As Lewis Carroll’s Alice discovered, “it is difficult to plan your journey if you do not know the destination”.
The challenges
As business grows, the immediate challenge is simply handling the workload, often followed swiftly by funding the growth – preferably ahead of cash requirements. A stressful time, albeit with immediate rewards, this period typically involves long hours, investment in plant and equipment, relocation of premises and/or recruitment and training of staff. From this tumult of activity and decision making will emerge the shape of a new organisation.
Each decision will be relevant to the situation at the time it was made, particularly where management finds itself reacting to circumstances rather than planning for the longer term. Adjustments are therefore needed periodically along the way and, as growth continues, the changes needed may be significant. Initiating these may require greater courage – or the clarity which comes from knowing and believing in the goals.
The organisation
In the case of a start-up, the organisation will transition from a founding team, within which many of the tasks are shared on a flexible basis, to an expanding organisation in which it becomes increasingly difficult to keep abreast of all the activities taking place. The scope for duplication, conflict and confusion grows ever larger.
It now becomes important to define roles and responsibilities, not only for the new recruits but for everyone involved in the business. Some roles may be difficult to define; some functions or projects within the business may still need to be shared. At times, it may be necessary to redesign roles quite regularly – it is still vital for everyone to know explicitly what they are responsible for at any given moment.
When recruiting, and where the budget allows, this should be taken as an opportunity to bring in knowledge or skills which the incumbent team does not possess. For some start-ups, this effectively constitutes a transition to professional management. Ideally, as many successful entrepreneurs advise, surround yourself with people better than you. This could be a combination of full time, part time and contracting personnel, depending on the circumstances.

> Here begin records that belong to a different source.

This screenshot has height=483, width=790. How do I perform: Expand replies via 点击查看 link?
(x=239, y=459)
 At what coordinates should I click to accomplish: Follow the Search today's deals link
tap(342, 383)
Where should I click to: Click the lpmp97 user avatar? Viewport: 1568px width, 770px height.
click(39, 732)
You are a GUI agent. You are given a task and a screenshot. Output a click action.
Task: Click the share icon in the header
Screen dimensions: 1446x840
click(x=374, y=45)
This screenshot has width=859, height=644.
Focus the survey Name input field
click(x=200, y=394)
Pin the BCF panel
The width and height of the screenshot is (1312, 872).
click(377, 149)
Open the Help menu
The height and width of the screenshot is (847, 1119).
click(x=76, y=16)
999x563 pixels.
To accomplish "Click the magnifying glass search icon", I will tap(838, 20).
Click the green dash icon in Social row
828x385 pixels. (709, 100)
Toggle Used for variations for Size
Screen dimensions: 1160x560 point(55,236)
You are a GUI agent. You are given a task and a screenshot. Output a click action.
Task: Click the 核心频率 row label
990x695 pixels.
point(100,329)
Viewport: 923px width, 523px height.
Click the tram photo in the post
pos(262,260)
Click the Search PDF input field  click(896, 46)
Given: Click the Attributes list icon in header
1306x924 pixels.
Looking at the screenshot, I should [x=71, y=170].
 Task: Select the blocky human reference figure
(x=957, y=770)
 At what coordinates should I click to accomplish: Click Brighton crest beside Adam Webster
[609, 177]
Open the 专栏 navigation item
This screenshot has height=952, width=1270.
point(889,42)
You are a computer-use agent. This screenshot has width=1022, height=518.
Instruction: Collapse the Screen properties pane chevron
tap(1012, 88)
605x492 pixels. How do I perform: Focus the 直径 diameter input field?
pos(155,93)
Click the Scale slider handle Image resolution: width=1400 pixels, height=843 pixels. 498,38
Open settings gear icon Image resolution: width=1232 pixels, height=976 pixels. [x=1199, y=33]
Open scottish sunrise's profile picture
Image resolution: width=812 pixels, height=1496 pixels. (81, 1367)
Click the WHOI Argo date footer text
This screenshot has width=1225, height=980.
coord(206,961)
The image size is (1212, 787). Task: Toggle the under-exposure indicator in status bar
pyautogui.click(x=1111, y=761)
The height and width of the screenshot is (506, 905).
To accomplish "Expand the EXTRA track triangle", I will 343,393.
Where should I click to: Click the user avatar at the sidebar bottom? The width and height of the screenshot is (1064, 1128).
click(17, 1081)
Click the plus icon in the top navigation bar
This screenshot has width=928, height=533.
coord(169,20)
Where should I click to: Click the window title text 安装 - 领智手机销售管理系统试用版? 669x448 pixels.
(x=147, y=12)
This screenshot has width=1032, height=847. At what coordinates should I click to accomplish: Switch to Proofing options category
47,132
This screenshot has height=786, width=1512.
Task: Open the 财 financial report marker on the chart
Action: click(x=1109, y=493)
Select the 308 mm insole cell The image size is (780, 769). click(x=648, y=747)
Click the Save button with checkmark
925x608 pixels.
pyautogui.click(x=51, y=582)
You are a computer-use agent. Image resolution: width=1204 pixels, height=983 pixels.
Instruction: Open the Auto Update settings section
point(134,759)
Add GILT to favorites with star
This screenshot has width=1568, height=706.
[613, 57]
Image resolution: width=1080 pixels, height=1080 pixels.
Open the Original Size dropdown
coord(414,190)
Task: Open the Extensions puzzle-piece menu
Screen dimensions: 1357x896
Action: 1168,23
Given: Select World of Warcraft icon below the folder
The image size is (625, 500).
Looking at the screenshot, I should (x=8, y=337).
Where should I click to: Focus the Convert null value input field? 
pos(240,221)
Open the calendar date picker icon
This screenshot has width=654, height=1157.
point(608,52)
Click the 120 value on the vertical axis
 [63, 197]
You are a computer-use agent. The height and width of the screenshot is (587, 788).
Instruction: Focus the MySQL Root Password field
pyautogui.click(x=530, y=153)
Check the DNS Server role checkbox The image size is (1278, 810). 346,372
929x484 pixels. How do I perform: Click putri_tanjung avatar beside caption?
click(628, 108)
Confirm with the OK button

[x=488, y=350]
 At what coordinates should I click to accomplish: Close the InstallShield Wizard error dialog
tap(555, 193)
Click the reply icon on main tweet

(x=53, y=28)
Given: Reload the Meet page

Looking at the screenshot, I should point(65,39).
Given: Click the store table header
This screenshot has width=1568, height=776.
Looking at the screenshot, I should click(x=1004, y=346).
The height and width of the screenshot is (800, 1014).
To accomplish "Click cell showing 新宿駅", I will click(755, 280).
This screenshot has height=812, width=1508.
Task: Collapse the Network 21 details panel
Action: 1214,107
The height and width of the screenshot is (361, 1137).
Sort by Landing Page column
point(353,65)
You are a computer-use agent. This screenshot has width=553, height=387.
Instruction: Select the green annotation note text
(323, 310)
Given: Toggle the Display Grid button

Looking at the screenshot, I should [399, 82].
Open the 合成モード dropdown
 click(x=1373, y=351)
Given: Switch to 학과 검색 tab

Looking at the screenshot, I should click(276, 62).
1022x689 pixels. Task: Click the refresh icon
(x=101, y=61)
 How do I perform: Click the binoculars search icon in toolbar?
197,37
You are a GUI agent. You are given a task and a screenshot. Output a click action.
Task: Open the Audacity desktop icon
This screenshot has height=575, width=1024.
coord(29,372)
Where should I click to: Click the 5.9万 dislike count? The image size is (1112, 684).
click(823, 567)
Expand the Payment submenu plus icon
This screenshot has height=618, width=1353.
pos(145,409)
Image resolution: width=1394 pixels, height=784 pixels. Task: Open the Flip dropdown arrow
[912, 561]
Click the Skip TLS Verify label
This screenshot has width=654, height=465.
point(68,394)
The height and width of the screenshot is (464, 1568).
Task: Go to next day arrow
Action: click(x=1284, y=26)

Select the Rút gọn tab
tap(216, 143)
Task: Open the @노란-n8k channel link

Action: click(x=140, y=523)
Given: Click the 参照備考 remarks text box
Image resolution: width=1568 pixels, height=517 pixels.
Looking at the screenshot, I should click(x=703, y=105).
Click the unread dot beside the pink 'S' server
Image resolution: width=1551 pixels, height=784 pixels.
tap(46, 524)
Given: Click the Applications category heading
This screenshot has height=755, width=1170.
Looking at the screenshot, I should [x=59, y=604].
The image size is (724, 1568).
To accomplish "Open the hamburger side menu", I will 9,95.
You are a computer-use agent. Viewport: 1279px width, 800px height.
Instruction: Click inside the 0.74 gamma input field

As the business grows further, and the organisation matures, there may be further indications that new structure, systems or disciplines are needed, such as:
• Performance gaps are recognised but appropriate countermeasures seem impossible to resource effectively
• Significant difficulties arise when key personnel are absent
• A large proportion of time is spent putting out fires, especially by management; a “hero” culture is taking root
• There is a high level of stress, low morale and/or high staff turnover
• The top line is growing but the bottom line is not
• There are too many meetings, with more tactical detail than strategic content; management energy is fully absorbed in managing the status quo
• A lot of finger pointing and little resolution
The changes needed to tackle these problems are various, but often involve:
• Review the balance of attention and resourcing dedicated to training, root cause analysis and improvement activities
• Introduce a programme of best practice methodology, such as lean thinking
• Formalise and standardise processes
• Review adequacy of systems.
• Review management structure, and alignment of metrics and incentives to business goals
• Review (Pareto analysis of) contribution to bottom line of customers and value streams
• Review top management style!
Does structure kill entrepreneurial spirit?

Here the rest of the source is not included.